18. The Radio Dept. – “Heaven’s On Fire” (Labrador)
(Single; from Clinging to a Scheme)
Buy at iTunes

Sweden has an impeccable track record with pop music. From ABBA to Ace of Base, The Cardigans, Robyn, The Hives, The Concretes, The Knife, José González, The Tough Alliance, Peter Bjorn & John, and countless others, Swedish mainstream and indie pop is populated by an increasingly diverse blend of artists that have enjoyed their own degrees of international success. The Radio Dept. fit comfortably in the fuzzier side of Swedish pop, but have had a fairly reserved 15 year career, putting out just their third full-length in 2010. However, with songs as catchy as “Heaven’s on Fire,” the time between their releases seems irrelevant. Opening with a sampled call-for-rebellion from Sonic Youth’s Thurston Moore (“…I think we should destroy the bogus capitalist process that is destroying youth culture”), this second single from Clinging to a Scheme is all melancholy sweetness from there on out. Not forgetting the most important pop mantra — hooks, hooks and more hooks — The Radio Dept. provide accordingly with catchy lo-fi synth, bubbly guitars, prominent bass riffs, somber piano, sax solos, and breezy Balearic drum loops. Endlessly listenable and downright addictive, this song is one of the strongest in the whole of the current, saturated Swedish pop scene. And that’s saying something. – Derek Emery

17. Joanna Newsom – “Good Intentions Paving Company” (Drag City)

● **Data lines**
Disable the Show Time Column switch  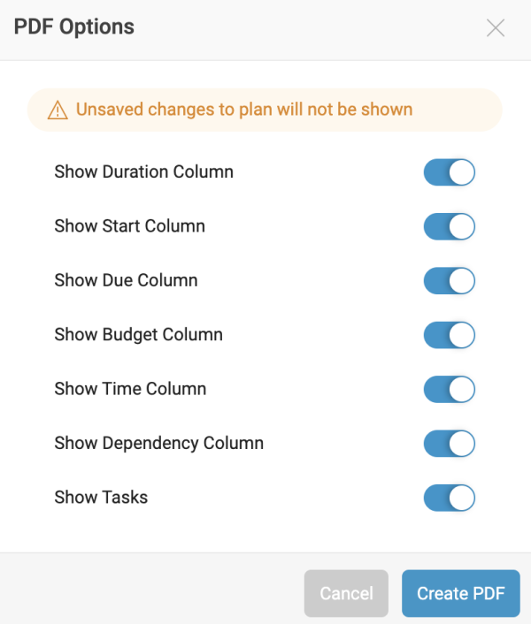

● **Exercise**
Answer these about the review of "Heaven's On Fire":
1. What label is listed for the song?
2. Which album is the single from?
3. Whose sampled call-for-rebellion opens the song?

● **Expected output**
1. Labrador
2. Clinging to a Scheme
3. Thurston Moore of Sonic Youth